By Jason Epstein
Drip.fm is on the cusp of their launch, allowing users to subscribe to their favorite music. They tout direct access to music, perks from labels and artists, high fidelity audio, and advance releases for subscribers. So far, Drip.fm has labels like Mad Decent, Fool’s Gold, Domino Recording Company, Stones Throw and Ghostly on-board with more to be added to an ever-growing roster. We spoke to CEO and co-founder Sam Valenti about the service, its future and how it relates to the always-changing music industry.
Sound Ctrl: How does drip.fm work? What are the benefits of using it compared to other services?
Sam: Drip.fm acts a place of connection and discovery for music culture. By allowing artists and labels to communicate in a curatorial way, via membership, we are encouraging the support of music from the people who care about it most, the fans.
We love the sensation of receiving new music from the artists and labels we love through many sources. Drip.fm is the one that didn’t exist yet.
SC: Can you tell me about the launch of new label Luaka Bop?
Sam: Luaka Bop is a classic label in every sense of the word. Yale Evelev and David Byrne created a great brand that has lasted twenty years now. They have been responsible for bringing world music, particularly the music of Brazil to a larger public and have kept stride with new artists.
SC: What are some of the genres of music featured on drip.fm?
Sam: We are building a genre-agnostic platform, what matters to us is that the music is great and that fans are finding a service that does for them what other services can’t provide.
SC: What other labels are you hoping to secure contracts with in the near future?
Sam: We are working with a variety of different curators, labels and artists in different genres. Stay tuned.
SC: Can you tell me what you see in the future of drip.fm as it relates to an ever-evolving music industry?
Sam: Everyone is quite keen to know the future of the music industry, but in a lot of ways, we have to look to the past to see what works.
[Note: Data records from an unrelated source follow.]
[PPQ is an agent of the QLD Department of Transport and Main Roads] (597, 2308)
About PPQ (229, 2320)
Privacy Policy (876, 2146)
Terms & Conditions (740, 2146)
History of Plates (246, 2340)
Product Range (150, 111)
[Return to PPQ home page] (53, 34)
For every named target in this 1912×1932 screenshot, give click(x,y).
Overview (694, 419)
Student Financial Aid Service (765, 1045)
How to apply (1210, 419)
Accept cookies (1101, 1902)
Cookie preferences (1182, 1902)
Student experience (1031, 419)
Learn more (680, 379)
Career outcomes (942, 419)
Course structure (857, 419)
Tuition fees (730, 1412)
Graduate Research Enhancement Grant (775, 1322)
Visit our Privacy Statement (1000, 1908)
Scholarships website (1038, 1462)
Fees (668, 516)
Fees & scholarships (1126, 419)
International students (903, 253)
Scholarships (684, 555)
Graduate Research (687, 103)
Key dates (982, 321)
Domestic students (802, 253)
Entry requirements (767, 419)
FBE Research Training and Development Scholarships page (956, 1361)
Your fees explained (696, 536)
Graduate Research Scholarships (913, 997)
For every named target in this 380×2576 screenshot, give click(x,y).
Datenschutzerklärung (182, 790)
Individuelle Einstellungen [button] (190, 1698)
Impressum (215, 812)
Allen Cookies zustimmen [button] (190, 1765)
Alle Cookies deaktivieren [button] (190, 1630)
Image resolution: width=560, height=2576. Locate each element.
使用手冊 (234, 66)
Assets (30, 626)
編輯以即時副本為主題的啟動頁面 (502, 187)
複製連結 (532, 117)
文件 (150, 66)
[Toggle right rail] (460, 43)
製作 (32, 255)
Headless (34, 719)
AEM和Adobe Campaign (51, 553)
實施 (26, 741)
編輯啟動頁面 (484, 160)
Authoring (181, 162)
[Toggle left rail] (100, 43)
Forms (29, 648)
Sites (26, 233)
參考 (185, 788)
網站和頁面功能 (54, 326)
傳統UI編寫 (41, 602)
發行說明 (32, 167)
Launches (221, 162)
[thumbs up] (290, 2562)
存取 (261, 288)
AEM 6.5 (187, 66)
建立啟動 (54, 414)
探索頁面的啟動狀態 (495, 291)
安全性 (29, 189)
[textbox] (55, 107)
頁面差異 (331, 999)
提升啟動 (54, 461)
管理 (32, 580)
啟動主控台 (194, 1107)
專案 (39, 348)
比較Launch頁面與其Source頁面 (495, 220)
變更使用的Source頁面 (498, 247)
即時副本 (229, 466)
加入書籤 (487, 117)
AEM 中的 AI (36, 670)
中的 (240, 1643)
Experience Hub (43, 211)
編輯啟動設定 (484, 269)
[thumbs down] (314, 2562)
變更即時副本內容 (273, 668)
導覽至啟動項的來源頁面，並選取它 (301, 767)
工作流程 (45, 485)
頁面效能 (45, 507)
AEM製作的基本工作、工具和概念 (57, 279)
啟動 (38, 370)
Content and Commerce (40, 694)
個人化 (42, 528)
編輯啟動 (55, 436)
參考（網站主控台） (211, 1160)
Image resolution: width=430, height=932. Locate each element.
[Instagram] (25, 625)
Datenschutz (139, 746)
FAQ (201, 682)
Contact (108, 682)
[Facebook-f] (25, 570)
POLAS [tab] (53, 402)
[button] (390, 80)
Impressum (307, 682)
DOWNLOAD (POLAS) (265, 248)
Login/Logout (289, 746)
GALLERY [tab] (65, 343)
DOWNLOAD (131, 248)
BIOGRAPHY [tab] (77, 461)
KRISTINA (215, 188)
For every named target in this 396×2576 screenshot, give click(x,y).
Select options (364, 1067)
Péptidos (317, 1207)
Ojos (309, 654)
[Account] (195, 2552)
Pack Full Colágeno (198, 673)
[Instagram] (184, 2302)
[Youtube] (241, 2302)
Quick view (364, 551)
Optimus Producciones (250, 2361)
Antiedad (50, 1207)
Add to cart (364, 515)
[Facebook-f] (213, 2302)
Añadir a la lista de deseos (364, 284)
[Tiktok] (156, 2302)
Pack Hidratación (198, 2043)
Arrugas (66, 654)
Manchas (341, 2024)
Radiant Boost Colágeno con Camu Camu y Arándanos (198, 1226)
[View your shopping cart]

We believe, as music fans, that connection and context is crucial to enjoying and discovering music. The record store had it right in many ways; it just became harder to make that model work, though some have thrived. While we cannot replicate that experience, nor would we want to entirely, we believe that allowing fans, creators and curators to see equal value in a music purchase is key to a successful future.